Quelques-unes l'observaient avec l'appétit qu'une potentielle cliente attisait en elles, lui adressaient des œillades évocatrices, minaudaient sensuellement à chacun de leurs mouvements pour mieux inspirer à l'étrangère un désir que seules des caresses sauraient calmer.
Ana, que l'air chargé indisposait, pétrie de fatigue, se sentait comme écrasée par cet intérêt que l'on lui portait çà et là, incommodée par l'atmosphère frivole qu'exigeait un tel lieu d'indécence. Dans un même temps, elle se sentait embrasée par une agréable chaleur qui semblait se diffuser dans tout son corps et avec laquelle elle n'était guère familière.

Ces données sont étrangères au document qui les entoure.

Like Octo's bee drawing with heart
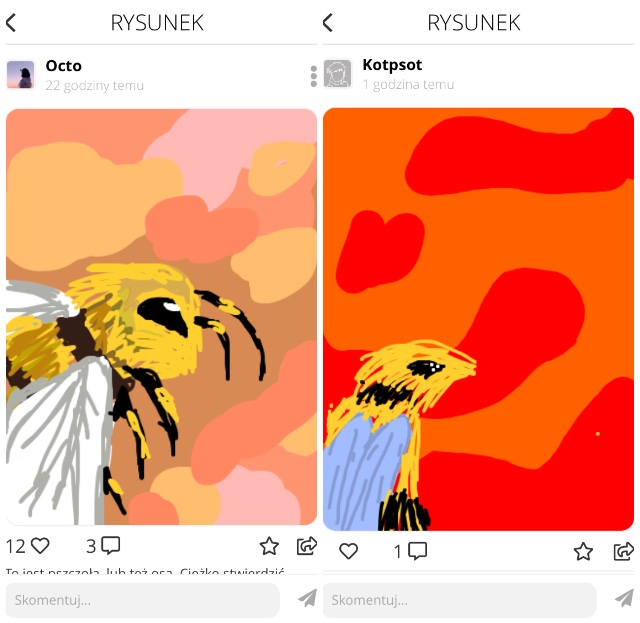 [40, 546]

—C'est la pièce de vie, l'avisa Hannele en la délestant de ses armes. C'est là qu'tout se passe, la nuit. Mais toi, tu vas pas dormir là. Sauf si tu veux t'faire du bien. Mais c'est pas gratuit.
—Sans façon.
Elle lui emboîta le pas tandis qu’Hannele la conduisait dans un couloir trop étroit pour deux et que quelques lanternes maintenaient à peine éclairé. Il s'ouvrait sur une seconde salle de passe. Plus étriquée que la pièce principale, elle n'était cependant pas dénuée des mêmes artifices criards, enveloppée dans la faible lumière des candélabres, seulement séparée de l'office par un lourd rideau de velours qui ne laissait filtrer aucun son, aucune odeur. Une ultime pièce à vivre, apprit Ana tandis qu'elle était conviée à pénétrer dans la cuisine, était réservée au confort exclusif de la fille de la propriétaire.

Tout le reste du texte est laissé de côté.